Further on, they witnessed a boat race between Noah, Utnapishtim and Quetzalcoatl, with Moses mediating, when suddenly a bunch of Vikings appeared and demanded to join, with promise of endless supply of Mead. After the race they all (Vikings and prophets, too) went to see an archery contest between Temujin, Wilhelm Tell, and Philoctetes.
And they talked, Gabriel and Hitchens, about many a thing, for many hours, yet when questioned about the floating toroids yonder, the former remained silent. After seeing many wonders around Heaven, they came back to where they first started, at the Pearly Gates.
"So, Chris, where do you think you want to start your stay? You can uproot and move as many times as you wish - Jules Verne gives really nice personal tours of the more remote spots, too, when he's not too busy writing. He even considered cloning himself so he can do both things at once!"
"I still want to know what are those toroids are for! You keep avoiding and changing topics, now I'm not so sure if I want to stay" Hitchens sulked.
"Yea, God did warn me that you agnostic and athiest .." Gabriel started but was quickly interrupted by a very vocal Hitchens:
"Okay, okay! Geez, anti-theist if you will, dear Chris, God warned me about you triple A's type always being a pain in the woo-hoo, but for some reason God really has a capital time listening to your arguments, I swear he dotes on you pain-in-the-ass people!"

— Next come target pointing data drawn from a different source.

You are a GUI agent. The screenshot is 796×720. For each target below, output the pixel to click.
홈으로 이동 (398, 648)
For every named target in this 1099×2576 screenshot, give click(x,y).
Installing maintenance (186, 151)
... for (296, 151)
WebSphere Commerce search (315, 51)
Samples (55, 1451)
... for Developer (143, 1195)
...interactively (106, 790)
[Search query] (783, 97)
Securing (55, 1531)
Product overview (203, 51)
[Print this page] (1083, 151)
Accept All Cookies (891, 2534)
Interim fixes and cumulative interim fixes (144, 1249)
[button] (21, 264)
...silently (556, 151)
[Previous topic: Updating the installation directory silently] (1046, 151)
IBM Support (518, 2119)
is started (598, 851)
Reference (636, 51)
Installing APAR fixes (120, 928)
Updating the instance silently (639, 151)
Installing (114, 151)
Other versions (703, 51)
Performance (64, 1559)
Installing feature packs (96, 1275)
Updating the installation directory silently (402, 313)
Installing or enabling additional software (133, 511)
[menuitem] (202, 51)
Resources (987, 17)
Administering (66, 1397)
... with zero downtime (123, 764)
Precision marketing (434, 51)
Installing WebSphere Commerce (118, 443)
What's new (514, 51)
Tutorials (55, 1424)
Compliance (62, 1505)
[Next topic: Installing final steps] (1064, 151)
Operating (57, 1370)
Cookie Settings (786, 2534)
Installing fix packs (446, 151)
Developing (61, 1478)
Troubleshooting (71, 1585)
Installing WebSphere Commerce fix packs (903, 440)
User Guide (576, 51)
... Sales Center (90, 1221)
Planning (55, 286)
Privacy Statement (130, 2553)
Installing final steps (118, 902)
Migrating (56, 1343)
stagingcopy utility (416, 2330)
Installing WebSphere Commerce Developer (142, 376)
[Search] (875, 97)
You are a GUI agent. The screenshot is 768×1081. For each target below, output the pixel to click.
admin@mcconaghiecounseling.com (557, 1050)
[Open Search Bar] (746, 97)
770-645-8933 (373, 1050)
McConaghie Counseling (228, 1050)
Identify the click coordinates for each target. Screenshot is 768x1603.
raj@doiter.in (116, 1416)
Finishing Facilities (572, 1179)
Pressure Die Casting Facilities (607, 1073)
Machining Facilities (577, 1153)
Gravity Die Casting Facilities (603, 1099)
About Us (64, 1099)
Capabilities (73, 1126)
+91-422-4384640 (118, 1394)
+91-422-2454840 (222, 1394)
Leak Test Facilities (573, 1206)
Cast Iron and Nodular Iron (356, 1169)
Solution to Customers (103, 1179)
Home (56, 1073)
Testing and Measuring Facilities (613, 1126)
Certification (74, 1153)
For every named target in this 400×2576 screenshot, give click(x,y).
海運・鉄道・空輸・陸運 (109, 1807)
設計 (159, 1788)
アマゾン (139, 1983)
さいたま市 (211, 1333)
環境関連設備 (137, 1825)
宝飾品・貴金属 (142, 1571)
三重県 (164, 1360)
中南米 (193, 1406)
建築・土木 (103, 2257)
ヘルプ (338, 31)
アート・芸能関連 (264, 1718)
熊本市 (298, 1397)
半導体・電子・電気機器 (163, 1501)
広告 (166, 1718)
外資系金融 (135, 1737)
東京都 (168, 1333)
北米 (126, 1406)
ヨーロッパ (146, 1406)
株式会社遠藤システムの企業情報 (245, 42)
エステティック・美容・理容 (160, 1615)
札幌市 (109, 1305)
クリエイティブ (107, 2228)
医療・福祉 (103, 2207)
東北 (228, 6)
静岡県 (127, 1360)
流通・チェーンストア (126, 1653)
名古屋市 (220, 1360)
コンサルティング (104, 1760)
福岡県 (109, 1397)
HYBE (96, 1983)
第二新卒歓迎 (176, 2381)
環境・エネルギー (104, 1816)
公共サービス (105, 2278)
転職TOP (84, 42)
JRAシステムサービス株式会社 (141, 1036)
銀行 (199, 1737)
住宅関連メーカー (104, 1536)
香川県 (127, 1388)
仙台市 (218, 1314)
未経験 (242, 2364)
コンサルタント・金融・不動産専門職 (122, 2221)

"So, spill, what's in the toroids, before I really become a real pain in your angelic arse, where incidentally I do believe the sun does shine" Hitchens just couldn't resist poking a barb.
"The toroids, my good man, are a bunch separate closed universes".
"What are they for, then?"
"Can't you guess, man?"
"No ... tell me."
"They're for the Fundamentalists. They think they're the only one in Heaven; and in a way it's true - they're in their own Heavens in their own separate Universes"
"So why am I here?"
"Oh, God thought he'd piss you off a little .... like he did Nietszche some years back ... speaking of which, I think you'd get along with him just fine"
This story is purely fictional with characters borrowed from real and fictional universe(s).
Rest in Peace, Chris Hitchens. I hope you're not too pissed off in Heaven.